In the data that follows, each entry is to be restated exactly.

**Saved entries:**

-*-*-

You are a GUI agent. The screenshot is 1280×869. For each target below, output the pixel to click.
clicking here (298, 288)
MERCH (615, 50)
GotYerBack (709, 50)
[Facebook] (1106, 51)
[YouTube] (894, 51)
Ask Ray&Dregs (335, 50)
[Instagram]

-*-*-

**Problem solution:**
You are a GUI agent. The screenshot is 1280×869. For each target below, output the pixel to click.
clicking here (298, 288)
MERCH (615, 50)
GotYerBack (709, 50)
[Facebook] (1106, 51)
[YouTube] (894, 51)
Ask Ray&Dregs (335, 50)
[Instagram]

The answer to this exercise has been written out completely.